Kezi is a girl nearing her sixteenth birthday, living the simple life with her beloved mother and father, and who likes nothing more than weaving and dancing. Unbeknownst to her, she’s being watched by the wind god Olus, a young god who is fascinated by humanity but unsure how to be a part of it. Even more confusing for the him is the fact that Kezi’s family is monotheistic and worships a singular God that he has never heard of before. When Kezi’s father bargains with his God in order to spare the life of his wife, Olus is horrified to realize that Kezi will be sacrificed in her place. Using his winds to whisk her away, the two youths begin the tasks required of them to ensure that Kezi can obtain immortality: for Olus this involves facing his greatest fear, for Kezi, it is undertaking a dangerous journey down into the Underworld.
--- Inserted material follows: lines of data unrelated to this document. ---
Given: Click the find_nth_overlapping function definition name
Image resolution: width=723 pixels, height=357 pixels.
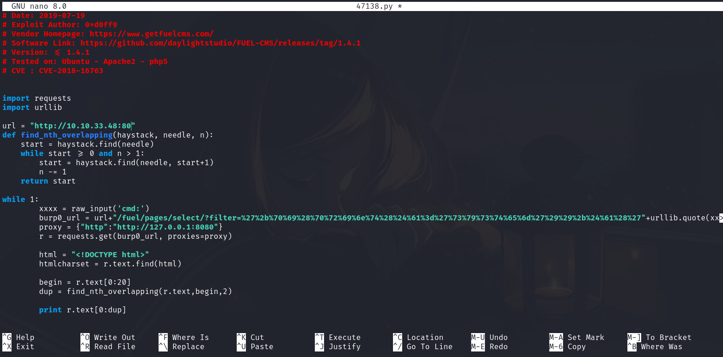Looking at the screenshot, I should tap(67, 135).

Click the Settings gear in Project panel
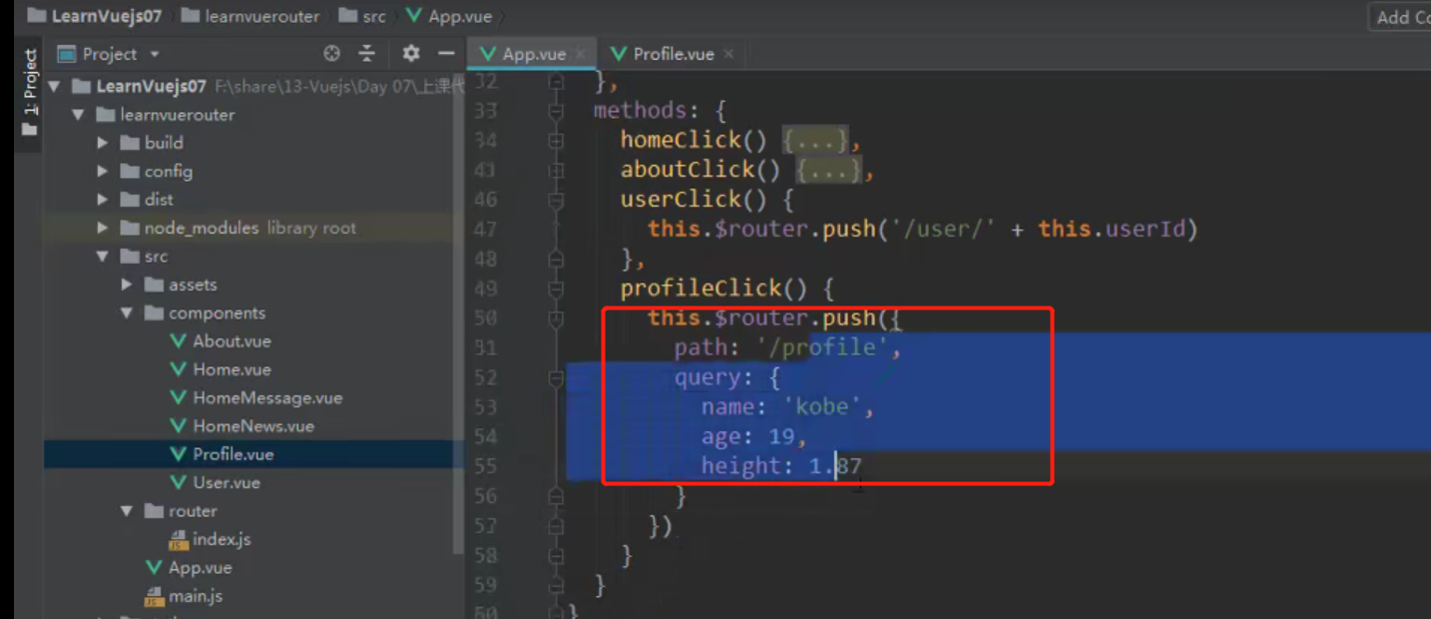(x=412, y=53)

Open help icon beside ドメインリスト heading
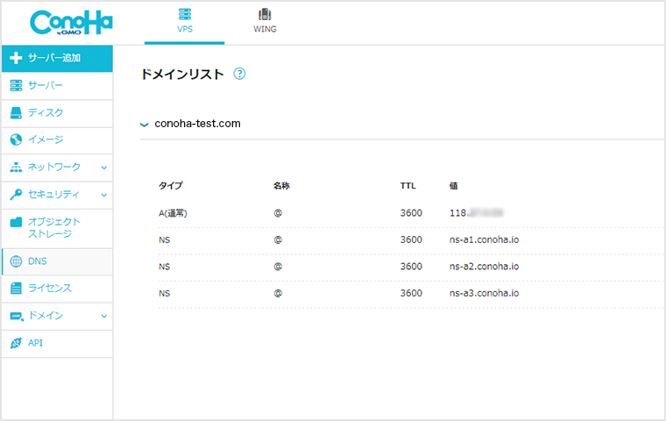239,75
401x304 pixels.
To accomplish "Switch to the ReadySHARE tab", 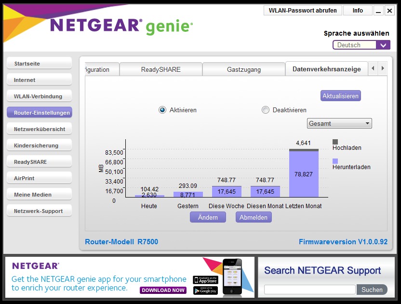I will (x=160, y=69).

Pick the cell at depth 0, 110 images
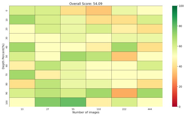coord(98,10)
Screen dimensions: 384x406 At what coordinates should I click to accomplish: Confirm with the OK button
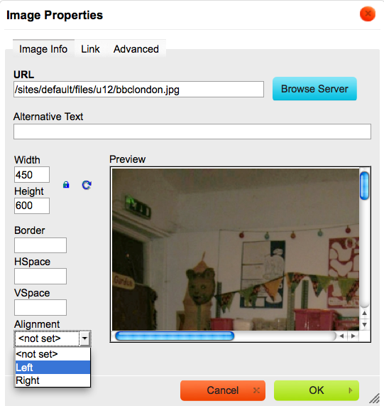pos(317,390)
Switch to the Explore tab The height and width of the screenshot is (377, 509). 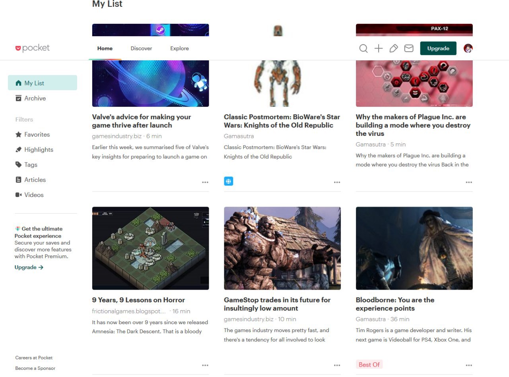179,48
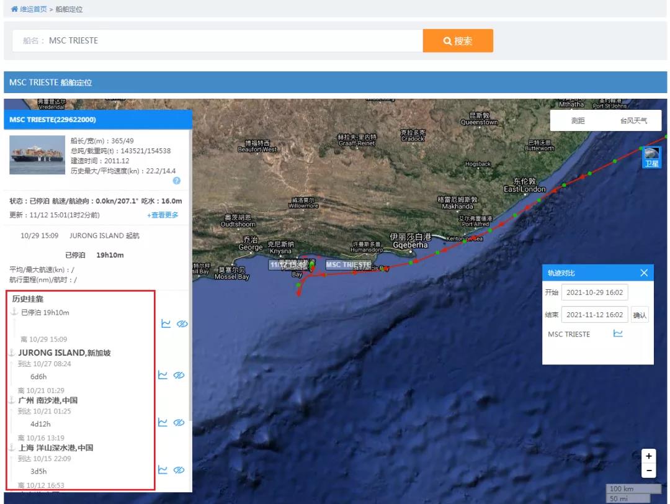Expand ship details via +查看更多
Viewport: 670px width, 504px height.
tap(163, 215)
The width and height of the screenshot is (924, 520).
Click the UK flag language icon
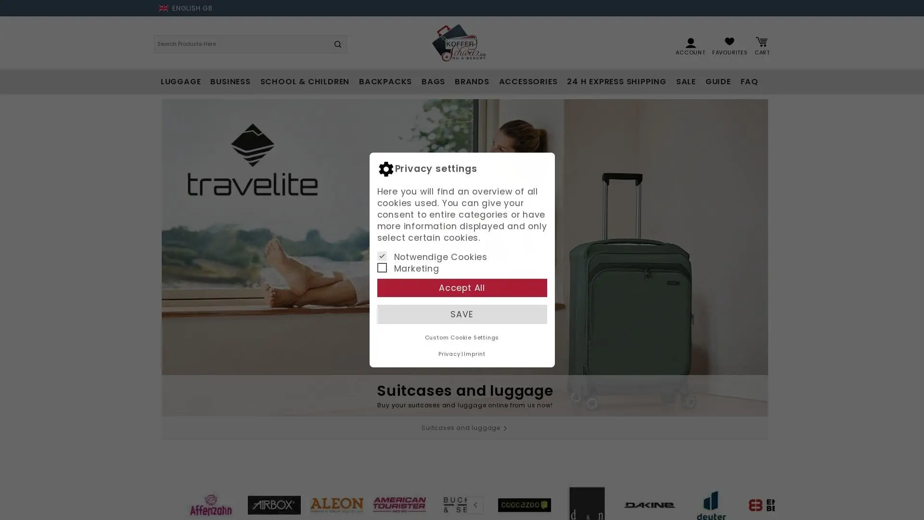tap(164, 8)
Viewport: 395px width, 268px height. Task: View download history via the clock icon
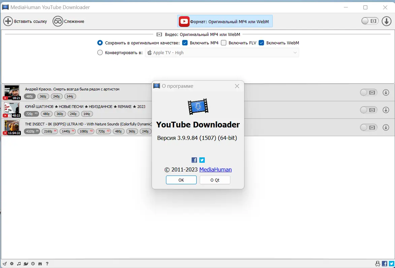click(x=33, y=264)
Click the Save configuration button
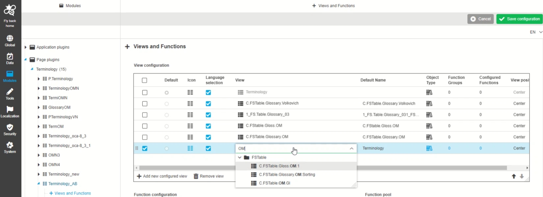This screenshot has height=197, width=543. point(519,19)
The story alternates between short, choppy chapters told in first-person narrative by both Olus and Kezi. Levine thankfully avoids the usual first-person pitfall wherein the narrator ends up sounding incredibly self-absorbed, yet despite having full access to the thoughts and feelings of both Kezi and Olus, we never really seem to get inside their heads.
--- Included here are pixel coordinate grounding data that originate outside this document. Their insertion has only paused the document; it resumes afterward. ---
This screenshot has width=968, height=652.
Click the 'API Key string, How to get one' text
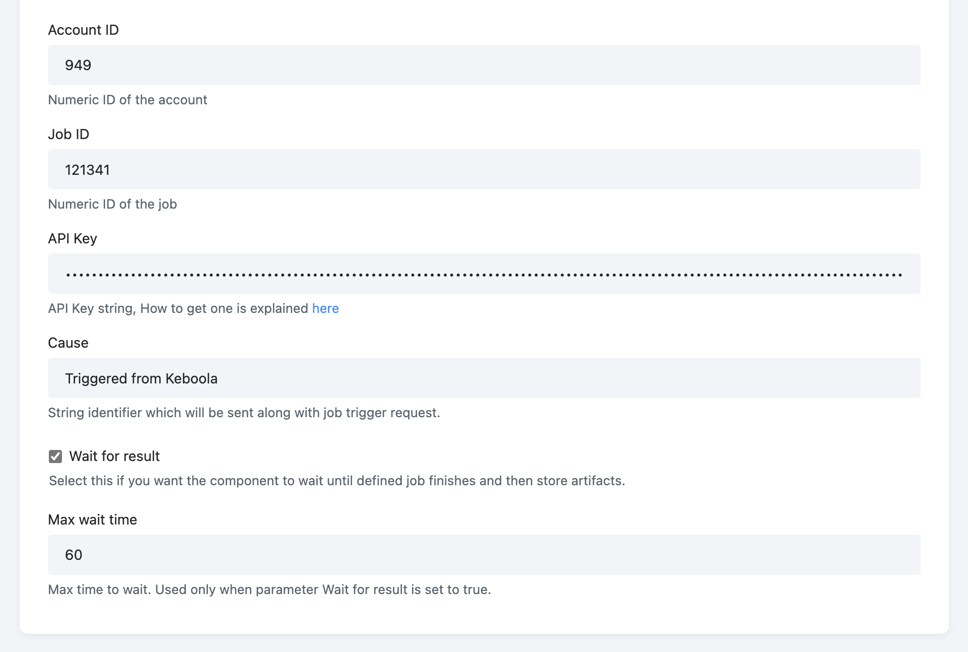[178, 308]
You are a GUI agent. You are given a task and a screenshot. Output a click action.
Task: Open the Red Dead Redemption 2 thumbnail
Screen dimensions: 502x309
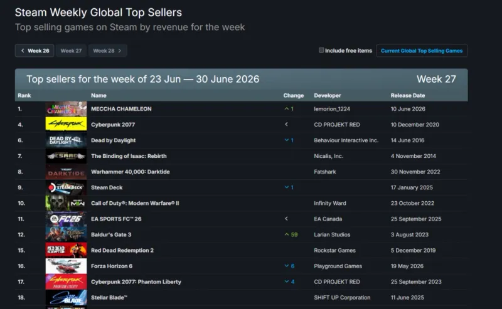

The biggest problem with Ever is simply that we are never given enough reason to care about the young couple. Sure, they’re nice enough kids, but there’s no depth to their relationship whatsoever and the entire thing (on Kezi’s side in particular) is based on love at first sight and physical attraction. No sooner do they meet in the flesh than they’re risking life and limb to be together, without any sort of emotional attachment for the reader to invest in.
However, Levine has some interesting things to say about the existential crisis that she sets up for the protagonists: Kezi in particular struggles with her faith in Admat (the one-god of her people) and her realization that there are other beings known as “gods” that exist in the world. Her search for love is also a search for answers as to whether the God she’s been raised to believe is in fact real, and what this means for immortality, death, and the laws of her people. The issues raised are interesting, but don’t expect any clear answers or epiphanies to emerge at the conclusion. Levine chooses to end on a rather enigmatic note.
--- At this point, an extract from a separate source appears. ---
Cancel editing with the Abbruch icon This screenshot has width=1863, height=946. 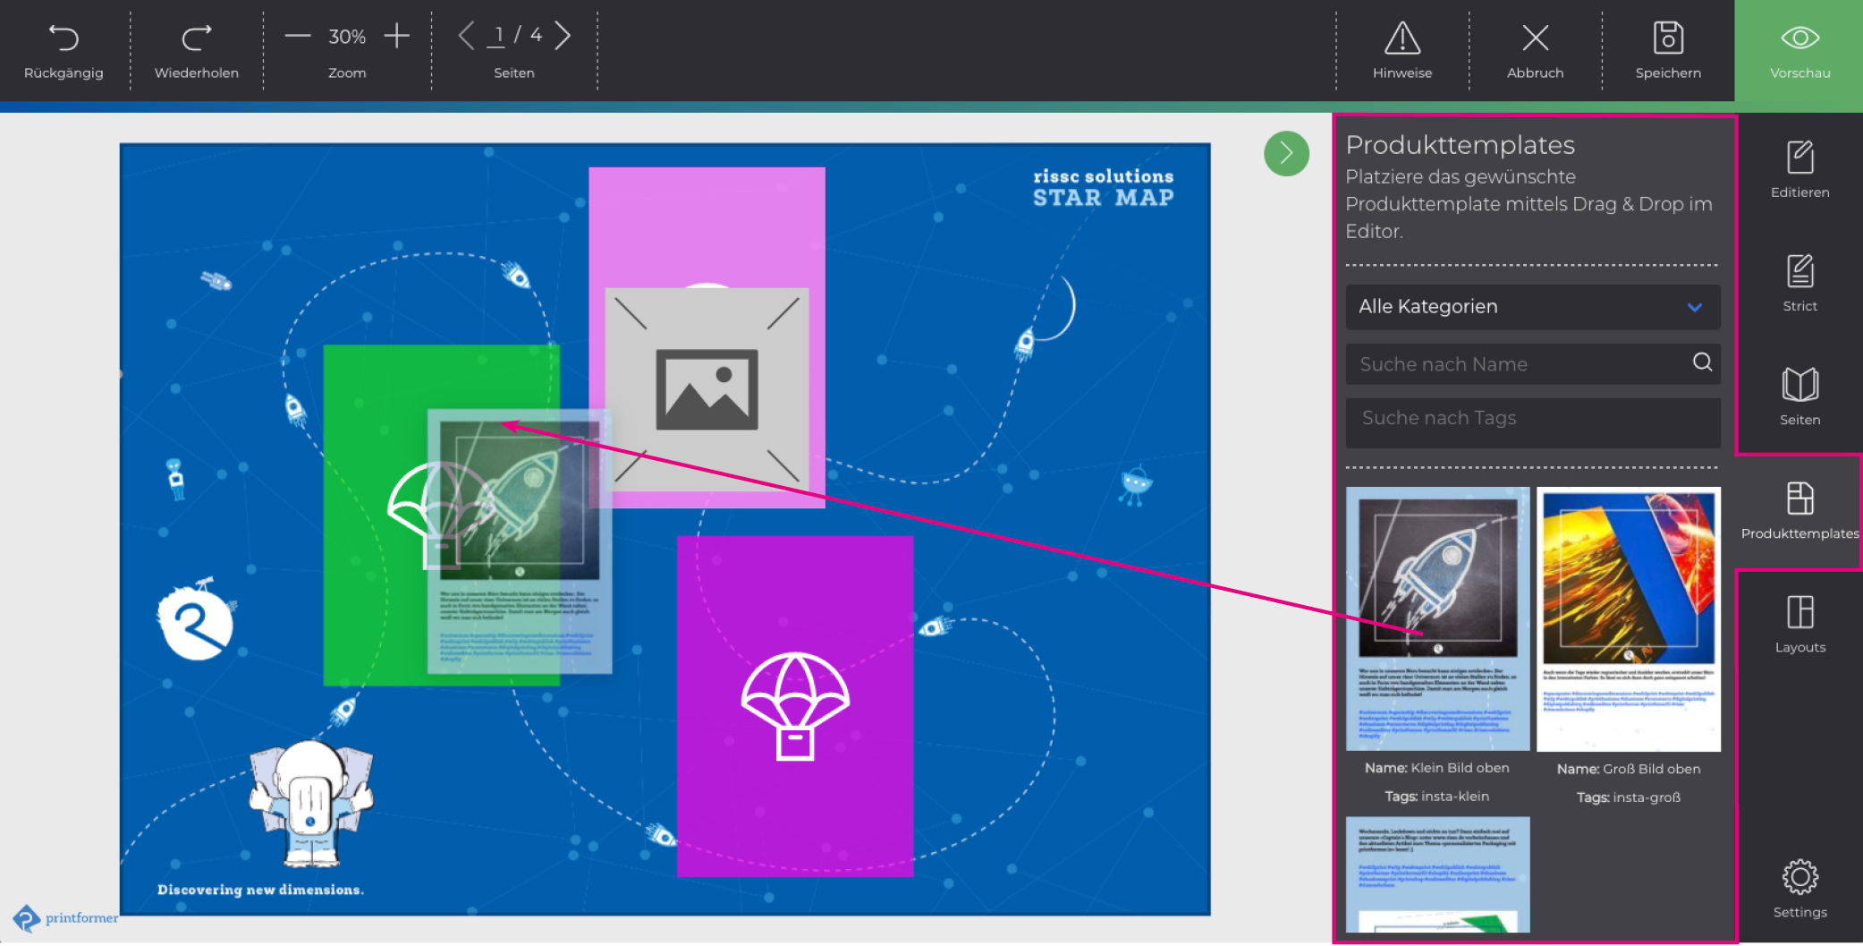[1535, 38]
All in all, Ever is not a bad book, just a little… humdrum. At this stage I don’t think Levine will ever top the excellence she achieved in Ella Enchanted, a book that contained one of the best ever romances in YA fiction, and certainly Kezi and Olus don’t come close to having the same emotional resonance and depth that Char and Ella did.
On a last note, I love the models chosen for the cover art. They look exactly like their counterparts in the text itself: both look like they have naturally olive skin instead of just being white people with a fake tan, and Kezi looks solemn and grave, with Olus rather mischievous and kind. The book should be more like the cover!